#### [Exercise]
Within the entries below, the lines from the one with "Gift Cards (664, 178)" through the one with "Mascheranti (715, 1325)" are to be set down exactly, both ends kept.
= = = =
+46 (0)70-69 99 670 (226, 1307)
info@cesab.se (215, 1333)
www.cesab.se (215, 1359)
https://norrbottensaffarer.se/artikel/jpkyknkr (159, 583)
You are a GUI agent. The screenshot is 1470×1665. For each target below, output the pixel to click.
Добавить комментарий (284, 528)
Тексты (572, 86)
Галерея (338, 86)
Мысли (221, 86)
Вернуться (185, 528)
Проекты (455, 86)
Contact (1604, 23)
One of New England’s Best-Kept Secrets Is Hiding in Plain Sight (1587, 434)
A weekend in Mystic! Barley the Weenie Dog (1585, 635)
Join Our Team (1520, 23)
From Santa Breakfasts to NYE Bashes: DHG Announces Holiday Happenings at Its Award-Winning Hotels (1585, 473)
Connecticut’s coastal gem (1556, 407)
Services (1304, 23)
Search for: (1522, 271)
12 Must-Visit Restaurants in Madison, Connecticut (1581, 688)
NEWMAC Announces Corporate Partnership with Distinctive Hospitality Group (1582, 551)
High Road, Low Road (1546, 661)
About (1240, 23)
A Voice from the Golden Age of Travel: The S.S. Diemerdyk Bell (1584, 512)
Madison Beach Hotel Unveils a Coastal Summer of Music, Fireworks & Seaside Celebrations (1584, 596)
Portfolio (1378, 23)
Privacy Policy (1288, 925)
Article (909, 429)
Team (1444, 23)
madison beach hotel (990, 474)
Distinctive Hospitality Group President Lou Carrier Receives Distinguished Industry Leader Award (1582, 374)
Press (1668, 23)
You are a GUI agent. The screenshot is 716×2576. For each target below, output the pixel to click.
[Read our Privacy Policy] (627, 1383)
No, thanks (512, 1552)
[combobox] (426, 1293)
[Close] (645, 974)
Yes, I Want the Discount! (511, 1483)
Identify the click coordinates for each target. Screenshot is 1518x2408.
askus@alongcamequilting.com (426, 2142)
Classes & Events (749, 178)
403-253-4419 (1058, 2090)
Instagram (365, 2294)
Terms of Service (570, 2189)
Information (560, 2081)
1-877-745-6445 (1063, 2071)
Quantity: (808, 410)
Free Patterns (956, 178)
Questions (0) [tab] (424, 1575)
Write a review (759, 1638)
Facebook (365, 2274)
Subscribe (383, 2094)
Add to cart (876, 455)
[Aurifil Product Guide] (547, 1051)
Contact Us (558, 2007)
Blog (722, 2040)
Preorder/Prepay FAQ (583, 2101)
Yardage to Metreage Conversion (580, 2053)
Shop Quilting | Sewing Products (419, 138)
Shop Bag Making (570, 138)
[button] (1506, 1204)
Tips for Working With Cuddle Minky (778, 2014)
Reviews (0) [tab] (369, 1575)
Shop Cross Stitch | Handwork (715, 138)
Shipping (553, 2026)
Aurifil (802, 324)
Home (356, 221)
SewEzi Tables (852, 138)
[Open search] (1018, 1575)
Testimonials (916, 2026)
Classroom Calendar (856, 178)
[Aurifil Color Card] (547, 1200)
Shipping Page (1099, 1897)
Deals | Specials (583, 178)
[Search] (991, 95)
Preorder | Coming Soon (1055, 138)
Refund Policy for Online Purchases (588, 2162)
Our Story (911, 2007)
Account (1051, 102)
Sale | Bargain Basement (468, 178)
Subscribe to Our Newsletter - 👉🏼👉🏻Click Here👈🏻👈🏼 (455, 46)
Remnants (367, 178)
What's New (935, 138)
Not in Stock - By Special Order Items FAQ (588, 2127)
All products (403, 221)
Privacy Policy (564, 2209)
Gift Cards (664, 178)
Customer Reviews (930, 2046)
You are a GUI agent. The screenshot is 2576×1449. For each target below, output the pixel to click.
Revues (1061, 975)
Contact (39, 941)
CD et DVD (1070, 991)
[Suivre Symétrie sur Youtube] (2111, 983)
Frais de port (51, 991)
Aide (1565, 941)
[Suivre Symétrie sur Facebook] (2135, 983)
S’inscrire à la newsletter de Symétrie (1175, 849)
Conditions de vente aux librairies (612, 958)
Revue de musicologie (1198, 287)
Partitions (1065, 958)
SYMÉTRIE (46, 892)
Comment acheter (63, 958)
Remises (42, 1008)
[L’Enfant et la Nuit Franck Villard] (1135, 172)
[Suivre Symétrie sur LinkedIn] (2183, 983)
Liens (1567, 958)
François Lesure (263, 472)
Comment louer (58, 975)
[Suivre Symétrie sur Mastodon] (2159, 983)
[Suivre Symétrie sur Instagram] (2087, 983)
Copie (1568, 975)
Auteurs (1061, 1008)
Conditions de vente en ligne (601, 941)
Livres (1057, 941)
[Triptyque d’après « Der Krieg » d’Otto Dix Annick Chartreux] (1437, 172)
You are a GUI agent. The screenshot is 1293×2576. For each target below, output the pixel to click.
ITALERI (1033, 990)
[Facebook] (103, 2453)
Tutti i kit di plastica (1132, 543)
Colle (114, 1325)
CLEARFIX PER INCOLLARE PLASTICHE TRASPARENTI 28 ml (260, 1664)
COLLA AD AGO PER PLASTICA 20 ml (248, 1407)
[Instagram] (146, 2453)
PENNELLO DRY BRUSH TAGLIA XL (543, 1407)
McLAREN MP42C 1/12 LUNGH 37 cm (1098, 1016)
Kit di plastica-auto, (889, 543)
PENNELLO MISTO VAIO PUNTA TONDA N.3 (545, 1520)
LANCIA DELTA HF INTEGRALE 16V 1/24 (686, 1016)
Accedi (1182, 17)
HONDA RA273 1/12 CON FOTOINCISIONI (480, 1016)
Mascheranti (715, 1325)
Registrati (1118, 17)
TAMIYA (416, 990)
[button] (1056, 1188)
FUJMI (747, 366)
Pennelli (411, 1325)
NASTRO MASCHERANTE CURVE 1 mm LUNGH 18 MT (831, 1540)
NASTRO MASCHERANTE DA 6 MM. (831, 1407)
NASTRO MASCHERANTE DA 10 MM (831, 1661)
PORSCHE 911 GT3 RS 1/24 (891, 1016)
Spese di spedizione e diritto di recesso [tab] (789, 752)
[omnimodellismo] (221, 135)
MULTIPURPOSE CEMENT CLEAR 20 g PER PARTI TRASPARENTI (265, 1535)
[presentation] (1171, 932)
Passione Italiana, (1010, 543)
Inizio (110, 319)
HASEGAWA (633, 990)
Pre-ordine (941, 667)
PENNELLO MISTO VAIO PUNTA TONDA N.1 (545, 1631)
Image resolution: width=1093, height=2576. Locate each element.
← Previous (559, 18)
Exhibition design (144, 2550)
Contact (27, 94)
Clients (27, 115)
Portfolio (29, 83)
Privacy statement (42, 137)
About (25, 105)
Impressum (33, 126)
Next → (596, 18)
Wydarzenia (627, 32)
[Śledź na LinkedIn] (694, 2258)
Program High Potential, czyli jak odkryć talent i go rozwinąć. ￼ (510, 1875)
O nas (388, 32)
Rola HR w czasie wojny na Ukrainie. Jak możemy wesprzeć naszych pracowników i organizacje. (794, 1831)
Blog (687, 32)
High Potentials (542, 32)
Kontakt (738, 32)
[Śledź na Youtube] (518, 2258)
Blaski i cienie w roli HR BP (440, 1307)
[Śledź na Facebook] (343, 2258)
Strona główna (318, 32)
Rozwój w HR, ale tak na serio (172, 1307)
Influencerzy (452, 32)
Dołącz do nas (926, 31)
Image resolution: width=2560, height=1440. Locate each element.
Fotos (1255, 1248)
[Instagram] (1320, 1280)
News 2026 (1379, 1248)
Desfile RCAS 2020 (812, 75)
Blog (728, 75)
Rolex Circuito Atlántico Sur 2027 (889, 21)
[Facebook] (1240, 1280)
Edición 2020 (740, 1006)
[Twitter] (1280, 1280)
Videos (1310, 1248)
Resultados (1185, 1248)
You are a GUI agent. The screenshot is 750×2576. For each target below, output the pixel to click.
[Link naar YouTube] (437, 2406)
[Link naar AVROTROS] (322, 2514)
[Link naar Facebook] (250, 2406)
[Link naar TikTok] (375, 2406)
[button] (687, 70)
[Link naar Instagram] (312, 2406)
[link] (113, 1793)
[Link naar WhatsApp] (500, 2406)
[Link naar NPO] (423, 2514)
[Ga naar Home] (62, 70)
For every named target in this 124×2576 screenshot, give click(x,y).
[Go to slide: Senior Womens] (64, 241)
= = = =
#### [Result for this exercise]
Gift Cards (664, 178)
Customer Reviews (930, 2046)
You are a GUI agent. The screenshot is 2576×1449. For each target below, output the pixel to click.
Revues (1061, 975)
Contact (39, 941)
CD et DVD (1070, 991)
[Suivre Symétrie sur Youtube] (2111, 983)
Frais de port (51, 991)
Aide (1565, 941)
[Suivre Symétrie sur Facebook] (2135, 983)
S’inscrire à la newsletter de Symétrie (1175, 849)
Conditions de vente aux librairies (612, 958)
Revue de musicologie (1198, 287)
Partitions (1065, 958)
SYMÉTRIE (46, 892)
Comment acheter (63, 958)
Remises (42, 1008)
[L’Enfant et la Nuit Franck Villard] (1135, 172)
[Suivre Symétrie sur LinkedIn] (2183, 983)
Liens (1567, 958)
François Lesure (263, 472)
Comment louer (58, 975)
[Suivre Symétrie sur Mastodon] (2159, 983)
[Suivre Symétrie sur Instagram] (2087, 983)
Copie (1568, 975)
Auteurs (1061, 1008)
Conditions de vente en ligne (601, 941)
Livres (1057, 941)
[Triptyque d’après « Der Krieg » d’Otto Dix Annick Chartreux] (1437, 172)
You are a GUI agent. The screenshot is 1293×2576. For each target below, output the pixel to click.
ITALERI (1033, 990)
[Facebook] (103, 2453)
Tutti i kit di plastica (1132, 543)
Colle (114, 1325)
CLEARFIX PER INCOLLARE PLASTICHE TRASPARENTI 28 ml (260, 1664)
COLLA AD AGO PER PLASTICA 20 ml (248, 1407)
[Instagram] (146, 2453)
PENNELLO DRY BRUSH TAGLIA XL (543, 1407)
McLAREN MP42C 1/12 LUNGH 37 cm (1098, 1016)
Kit di plastica-auto, (889, 543)
PENNELLO MISTO VAIO PUNTA TONDA N.3 (545, 1520)
LANCIA DELTA HF INTEGRALE 16V 1/24 (686, 1016)
Accedi (1182, 17)
HONDA RA273 1/12 CON FOTOINCISIONI (480, 1016)
Mascheranti (715, 1325)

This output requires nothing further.